Pontuada pela música ora elegante, ora irônica de Nicholas Britell (o mesmo de Succession), quase toda a trama se passa em uma mansão de sete quartos localizada nas montanhas de Park City, no Utah (Estados Unidos). A escolha do cenário não é nada aleatória: os personagens veem o mundo de cima, em um lugar frio e afastados da vida real.
A casa é batizada de Mountainhead — uma referência a The Fountainhead, o título em inglês do romance A Nascente (1943), de Ayn Rand, escritora cujas ideias são associadas ao neoliberalismo (ela defendia, por exemplo, o capitalismo livre, o individualismo e o chamado "egoísmo racional", além de criticar a intervenção estatal). Seu dono é Hugo Van Yalk, o Sopão (Souper, em inglês), personagem interpretado por Jason Schwartzman, figurinha carimbada dos filmes de Wes Anderson.

Com um patrimônio líquido de US$ 521 milhões, Sopão é o "pobre" do grupo. Venis Parish (papel de Cory Michael Smith, o Chevy Chase de Saturday Night: A Noite que Mudou a Comédia), proprietário da fictícia plataforma de mídia social Traam, soma US$ 221 bilhões. Ele acaba de lançar um recurso que amplifica a disseminação da desinformação: os noticiários vistos no filme contam sobre episódios de violência na Líbia e na Armênia, por exemplo, deflagrados a partir de deepfakes criados com as ferramentas da Traam.
"As autoridades dizem estar saturadas com a quantidade e a qualidade de relatos falsos circulando na rede social", afirma um jornalista, expressando uma preocupação muito semelhante àquela despertada, na vida real, pelo Veo 3. O novo modelo de inteligência artificial da Google é capaz de gerar em segundos, a partir de comandos de texto, vídeos complexos, com narrativa, movimentos de câmera, áudio integrado e até sotaques regionais.
"Você já não sabe o que é verdade e o que não é, não consegue mais identificar facilmente se o vídeo é real ou não. É algo grave, que pode impactar a liberdade de expressão, a democracia, até o processo de tomada de decisão da pessoa", alertou, em reportagem de GZH, Edson Prestes, professor do Instituto de Informática da Universidade Federal do Rio Grande do Sul (UFRGS) e coautor da primeira normal global sobre Ética em IA.

Mentor da turma de Mountainhead, Randall Garrett (Steve Carell, dosando o cômico, o dramático, o patético e o sinistro), com US$ 59 bilhões, acaba de ser ultrapassado por Jeff Abredazi (o humorista Ramy Youssef), comandante da Bilter, uma empresa especializada em inteligência artificial, e talvez o personagem mais próximo do que poderíamos chamar de bússola moral.

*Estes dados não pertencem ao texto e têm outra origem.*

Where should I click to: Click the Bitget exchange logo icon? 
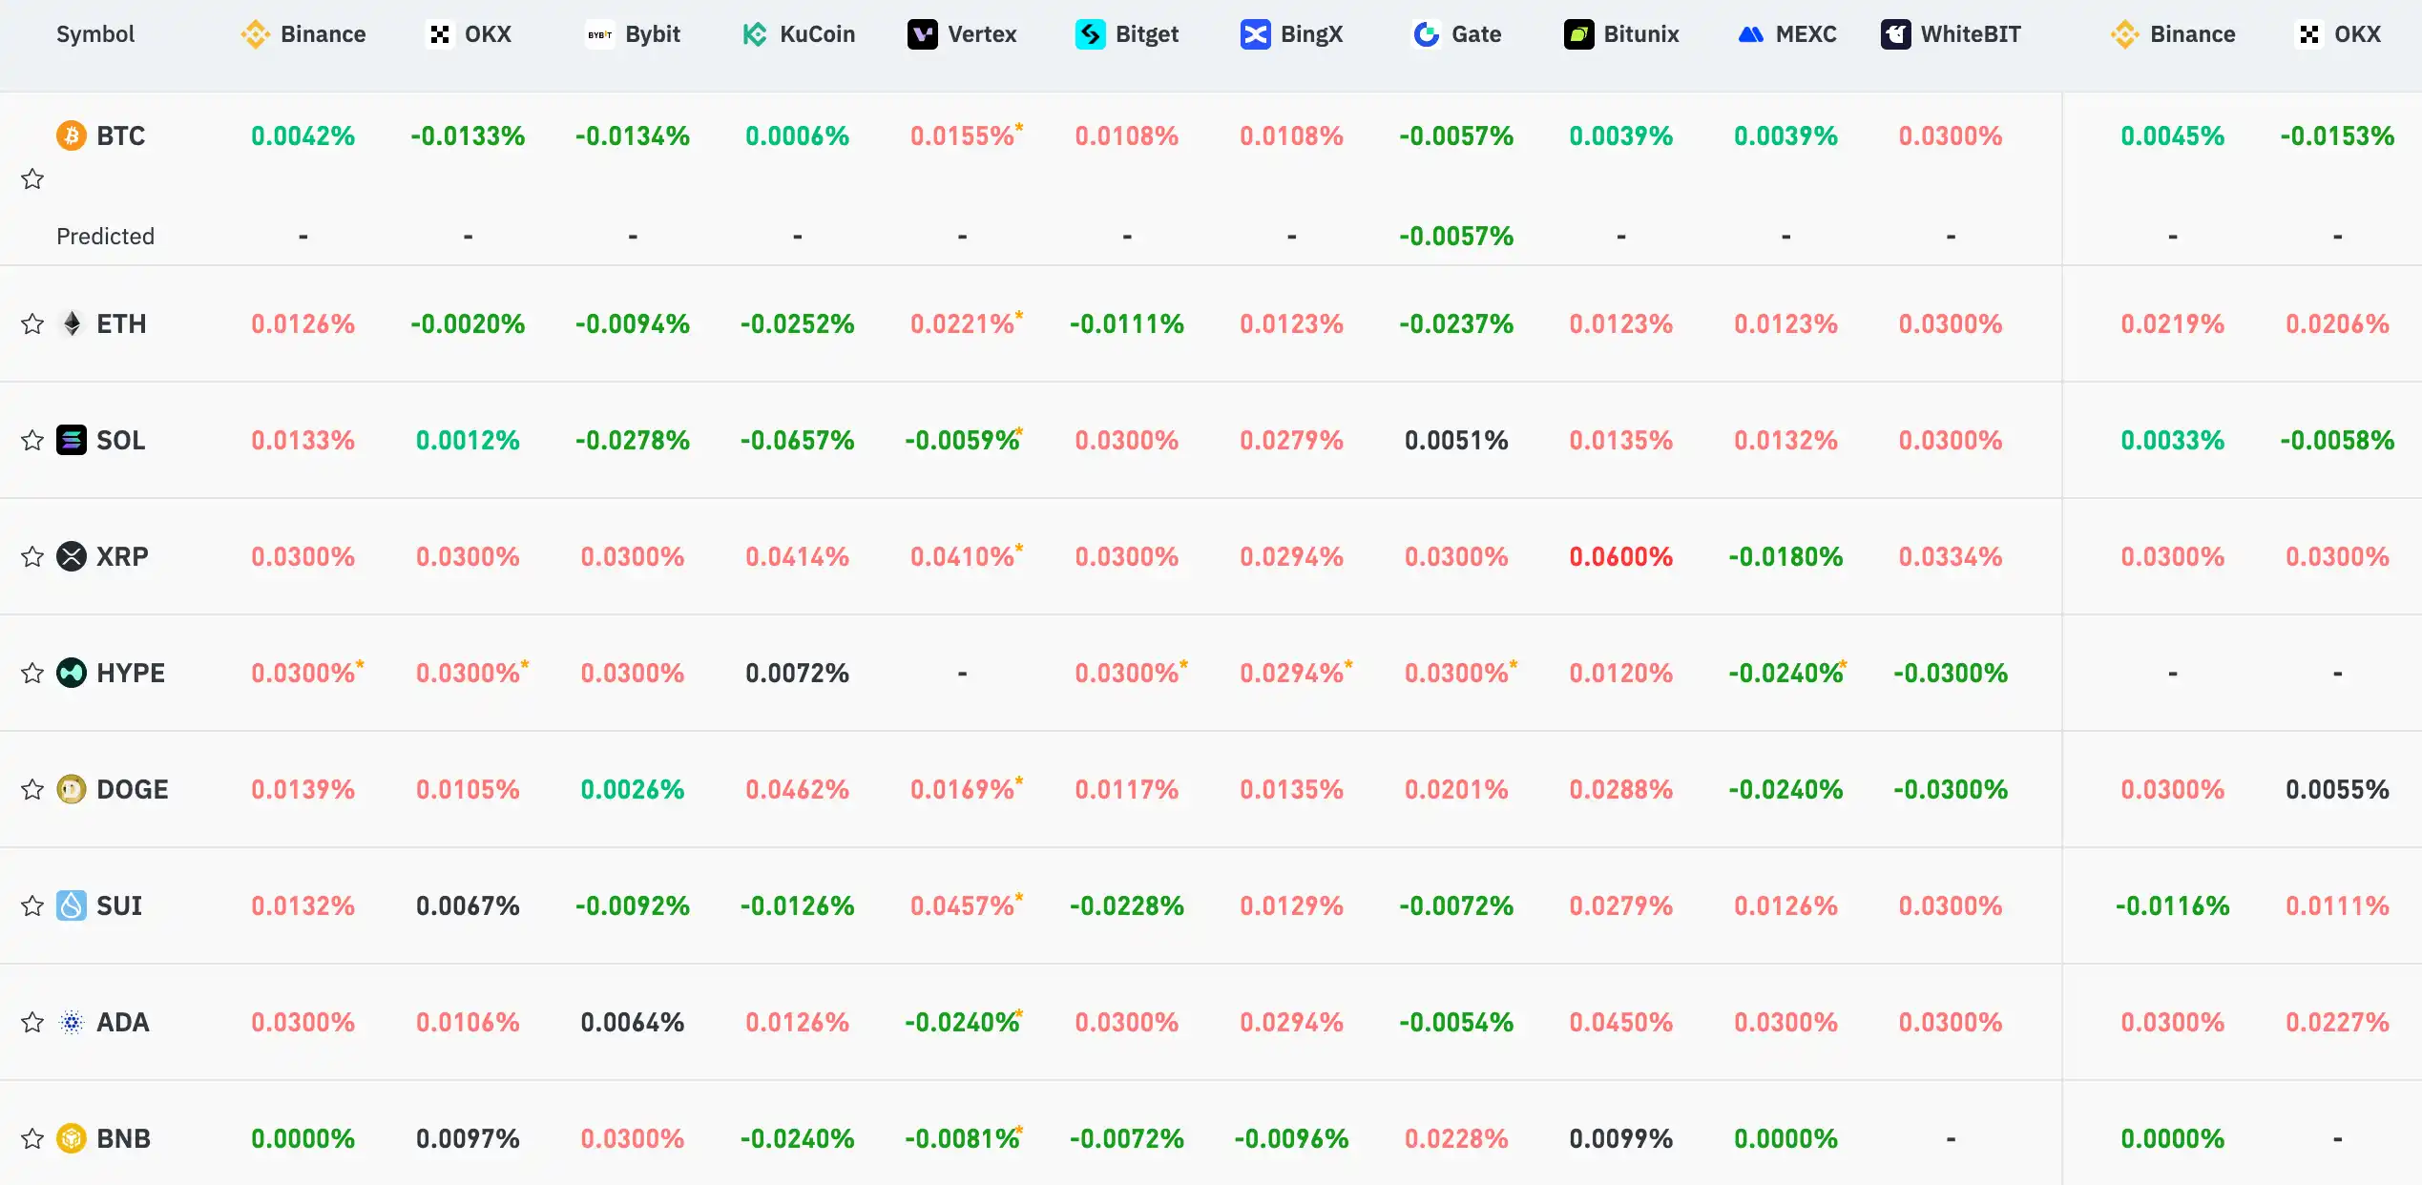coord(1090,34)
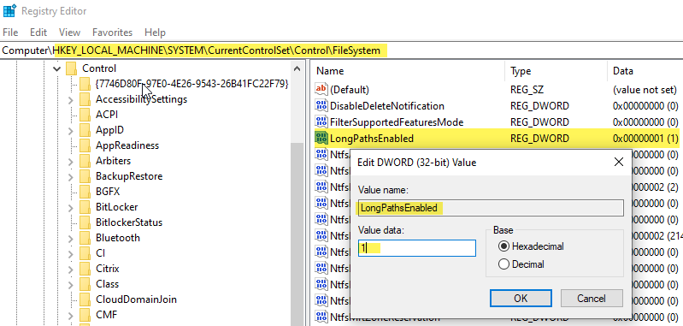Select the LongPathsEnabled DWORD value icon
Viewport: 683px width, 326px height.
pyautogui.click(x=321, y=139)
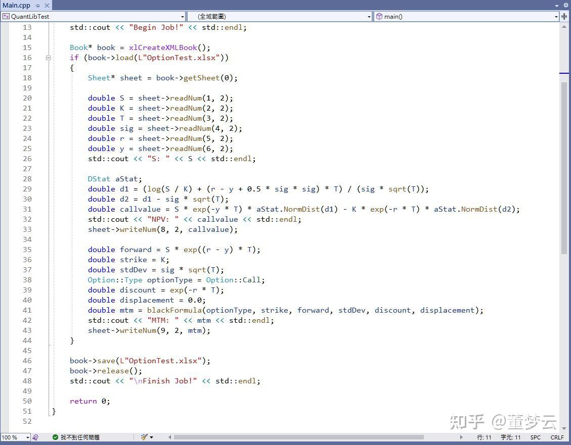Open the QuantLibTest project dropdown
Viewport: 571px width, 445px height.
[183, 16]

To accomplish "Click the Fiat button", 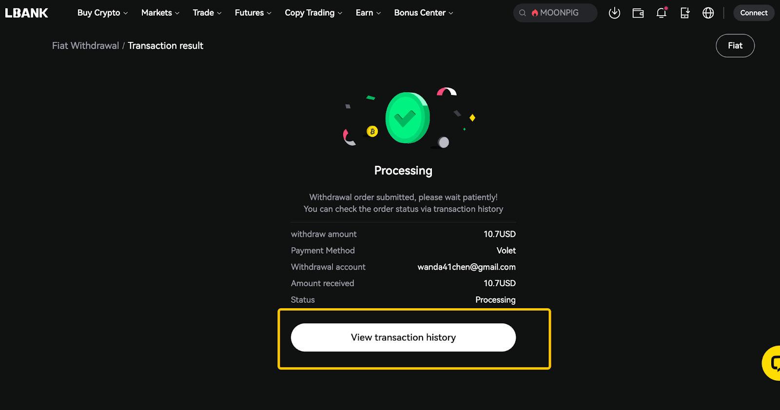I will click(x=735, y=46).
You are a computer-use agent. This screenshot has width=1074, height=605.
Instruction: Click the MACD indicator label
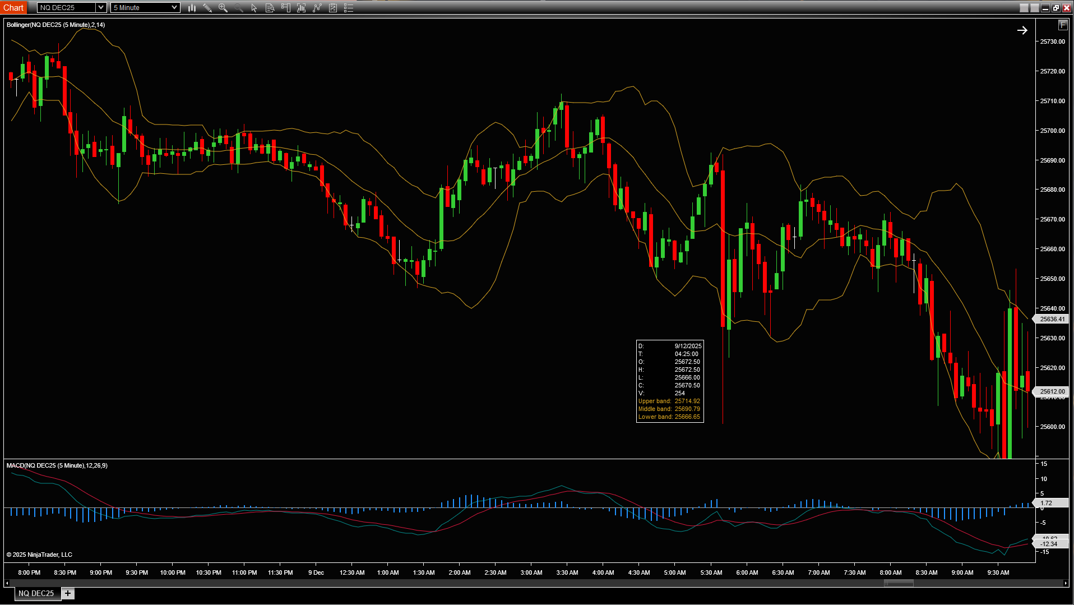click(x=57, y=465)
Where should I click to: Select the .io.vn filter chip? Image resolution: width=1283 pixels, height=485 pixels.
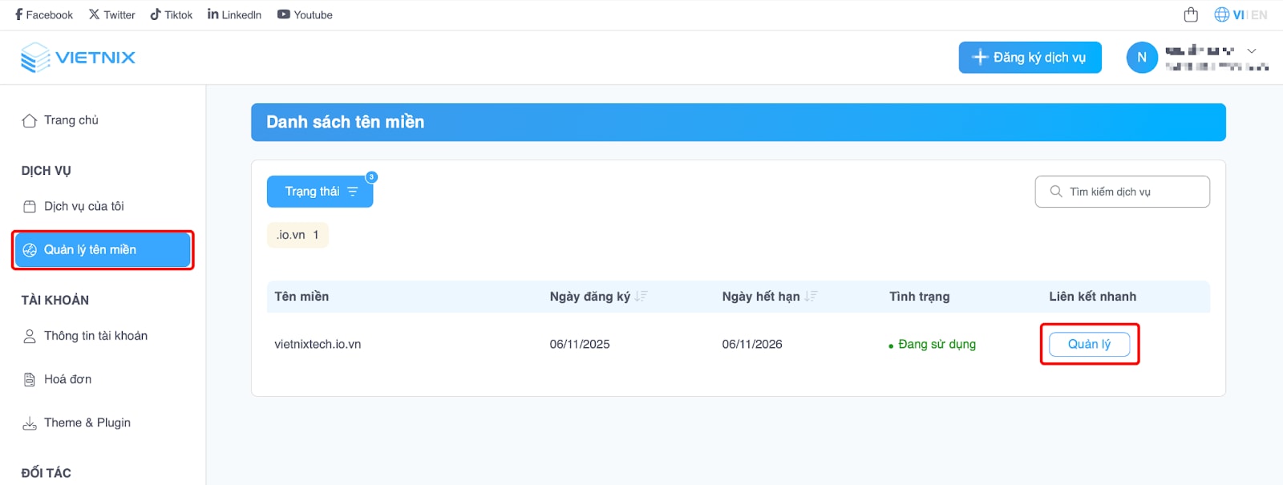tap(297, 235)
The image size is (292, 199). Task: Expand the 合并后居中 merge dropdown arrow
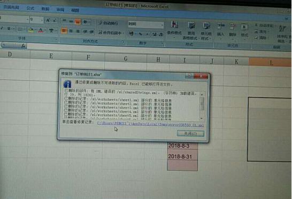[124, 33]
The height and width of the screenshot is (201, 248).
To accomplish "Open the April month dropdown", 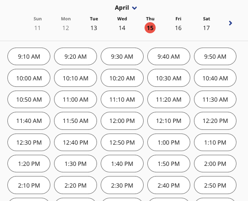I will tap(126, 8).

Ênfase em talvez, porque, no fundo, esses quatro "amigos" olham apenas para o próprio umbigo. A ideia de um encontro longe dos negócios, em nome de uma reconexão afetiva, é só uma fachada para que cada um toque suas agendas pessoais e continue sua busca incessante por mais dinheiro e mais poder. Os problemas do planeta são oportunidades, "as urgências do mundo são combustíveis para dramas particulares", como bem resumiu o crítico PH Santos.
O anfitrião Sopão quer "um bilhãozinho" para investir em um aplicativo de estilo de vida e bem-estar, o Slowzo, provavelmente fadado ao fracasso como os seus projetos anteriores.
Randall, depois de perceber que uma fortuna não é suficiente para "comprar" a cura do câncer, acredita que os empreendimentos de Venis podem levar a uma solução transumanista para sua doença — quem sabe ele será o primeiro da lista nas pessoas a fazer "um upload da consciência humana", o primeiro a ter seu cérebro na rede?
Jeff, à medida que a turbulência mundial se agrava, vê seu patrimônio líquido disparar, graças à tecnologia de verificação de fatos da Bilter. Venis, por sua vez, deseja adquirir a Bilter, para ser dono do veneno e do antídoto.
À medida que a trama avança, esses personagens se tornam, simultaneamente, mais infantis e bobões, mais megalômanos e perigosos.